Somalia: UN Arms Embargo must stay in place
Amnesty International warned that armed groups such as al-Shabab could get their hands on more weapons if the United Nations Security Council agree to lift the arms embargo on Somalia later this week.
Despite improvements in security in some areas of the country, including in Mogadishu, civilians still face a high risk of being killed or injured during outbreaks of fighting, in air strikes, mortar shelling or through the use of suicide attacks and improvised explosive devices.
Amnesty International’s Arms Programme Director Oliver Sprague said:
“Lifting the arms embargo on Somalia would be premature. Without adequate safeguards on arms transfers, civilians will pay the price.
“Even with an arms embargo in place in Somalia, weapons are still being supplied to groups on all sides of the conflict and have been used to threaten, rape, maim and kill people.

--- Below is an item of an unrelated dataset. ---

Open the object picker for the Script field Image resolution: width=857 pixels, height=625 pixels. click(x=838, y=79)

“This is exactly why tighter controls on the trade and transfer of weapons are so urgently needed, and why it’s so important that world leaders agree on a strong Arms treaty later this month.”

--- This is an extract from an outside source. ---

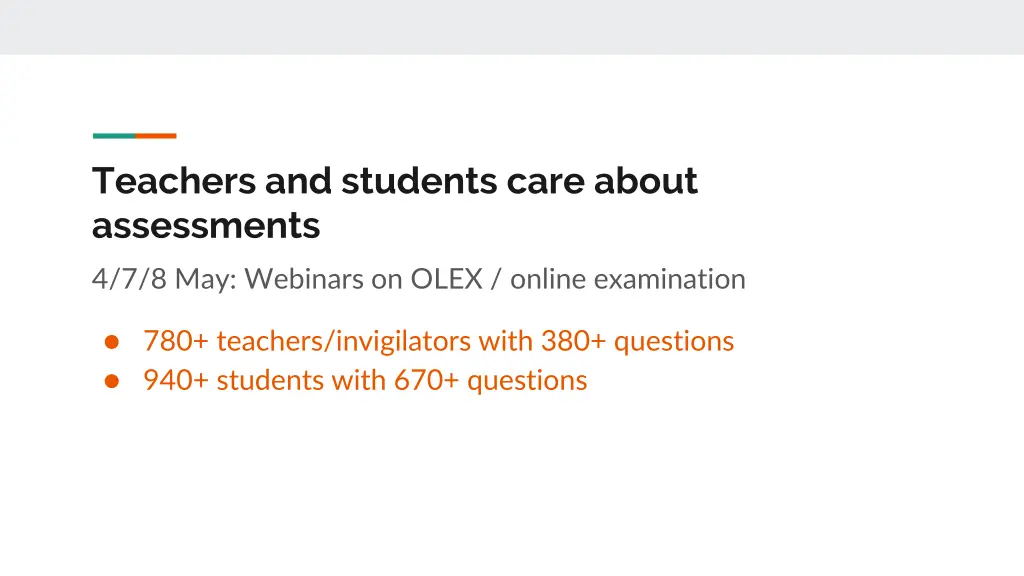This screenshot has height=576, width=1024.
Task: Click the empty white area below the bullets
Action: 512,480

During a recent Security Council debate on Somalia, Fowsiyo Yusuf Haji Adan, Deputy Prime Minister and Minister of Foreign Affairs Government urged both financial and military support to consolidate peace and to help hold areas recovered from the control of armed groups. The Deputy Prime Minister also requested the arms embargo be lifted, stating her government’s intention of putting in place “the necessary mechanisms to ensure that armaments do not fall into the wrong hands”.
Although this intention is welcome, Amnesty believes that such mechanisms should be implemented first and that the Security Council should only proceed with the lifting of the arms embargo once they prove effective.